Kedua, Suriani, ahli menenun bunga khas Aceh. “Beliau berhasil meniru kembali jenis bordiran tenun khas Aceh zaman dulu pada baju rompi Teuku Imum Lueng Bata yang berhasil dibuat kembali dengan gaya zaman dahulu.” kata Teuku Abdullah.

Ketiga, Dahlia, ahli songket Nyak Mu Siem, Aceh Besar. Songket Nyak Mu sudah sejak lama terkenal sebagai songket Aceh asli yang berkualitas tinggi.

Keempat, Utoh Ishak Abdullah dari Gampong Blang Tanah Pasir, Aceh Utara, ahli di bidang pandai besi tradisional Aceh original. Sampai saat ini diketahui Utoh Ishak ialah satu-satunya yang tetap mempertahankan tradisi pembuatan senjata tradisional Aceh yang biasa digunakan saat peperangan dalam sejarah prang Aceh.

“Pembuatan peudeung on jok beliau sangat memukau dengan pola dan bentuk rencong seperti zaman dulu, dilengkapi pucok reubong. Ini dikukuhkan sebagai sebuah keahlian yang sangat langka,” kata Teuku Abdullah.

YBG bertujuan menjaga tradisi dan budaya Aceh terus bertahan. Teuku Abdullah yang lama di luar Aceh merasa bangga dengan sejarah Aceh dan lebih bangga lagi karena dapat menjaga tradisi sejarah Aceh yang telah tererosi dengan arus globalisasi melanda seluruh dunia.

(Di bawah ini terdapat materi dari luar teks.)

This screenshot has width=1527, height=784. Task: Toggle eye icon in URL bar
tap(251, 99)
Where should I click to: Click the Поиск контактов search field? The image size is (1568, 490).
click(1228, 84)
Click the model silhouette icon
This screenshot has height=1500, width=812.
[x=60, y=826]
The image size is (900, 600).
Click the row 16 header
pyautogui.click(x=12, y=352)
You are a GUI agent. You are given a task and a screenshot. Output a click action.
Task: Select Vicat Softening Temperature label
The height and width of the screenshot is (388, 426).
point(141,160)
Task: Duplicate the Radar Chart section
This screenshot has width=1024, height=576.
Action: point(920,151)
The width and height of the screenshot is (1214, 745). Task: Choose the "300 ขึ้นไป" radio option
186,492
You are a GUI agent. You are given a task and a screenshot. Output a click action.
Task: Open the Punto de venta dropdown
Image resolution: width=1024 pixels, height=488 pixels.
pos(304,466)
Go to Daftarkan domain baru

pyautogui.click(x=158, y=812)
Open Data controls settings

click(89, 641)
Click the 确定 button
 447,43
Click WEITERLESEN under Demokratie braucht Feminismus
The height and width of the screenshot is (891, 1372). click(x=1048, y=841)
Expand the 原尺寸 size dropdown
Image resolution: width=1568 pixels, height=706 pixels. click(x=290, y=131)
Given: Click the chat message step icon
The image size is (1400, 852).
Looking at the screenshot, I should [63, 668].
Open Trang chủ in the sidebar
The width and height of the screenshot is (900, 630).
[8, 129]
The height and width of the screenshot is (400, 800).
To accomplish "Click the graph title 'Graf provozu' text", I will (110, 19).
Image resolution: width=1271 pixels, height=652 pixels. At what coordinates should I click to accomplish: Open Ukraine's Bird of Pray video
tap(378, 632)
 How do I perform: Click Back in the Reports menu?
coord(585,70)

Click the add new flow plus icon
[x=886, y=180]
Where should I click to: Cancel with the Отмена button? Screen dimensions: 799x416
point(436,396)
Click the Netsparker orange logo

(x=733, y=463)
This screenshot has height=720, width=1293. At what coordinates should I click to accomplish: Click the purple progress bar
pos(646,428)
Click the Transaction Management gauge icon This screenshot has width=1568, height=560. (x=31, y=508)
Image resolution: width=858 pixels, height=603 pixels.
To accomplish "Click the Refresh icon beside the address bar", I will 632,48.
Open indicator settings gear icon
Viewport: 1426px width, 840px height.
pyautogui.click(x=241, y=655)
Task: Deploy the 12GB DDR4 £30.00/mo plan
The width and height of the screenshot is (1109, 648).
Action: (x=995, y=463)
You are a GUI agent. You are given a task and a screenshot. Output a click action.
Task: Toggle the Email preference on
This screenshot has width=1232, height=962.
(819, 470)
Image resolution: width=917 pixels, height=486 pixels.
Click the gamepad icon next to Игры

“Penghargaan diberikan kepada empat ahli tersebut atas jasa-jasa mereka yan memiliki keahlian dalam mempertahankan tradisi dan budaya Aceh. Ke depan akan ditelusuri kembali berbagai bidang lainnya bagi para penjaga tradisi dan budaya Aceh yang akan diberikan penghargaan oleh Yayasan Beudoh Gampong. Insya Allah,” kata Teuku Abdullah.[]

Editor: portalsatu.com

Berita Terkait


portalsatu.com © 2017 All Rights Reserved.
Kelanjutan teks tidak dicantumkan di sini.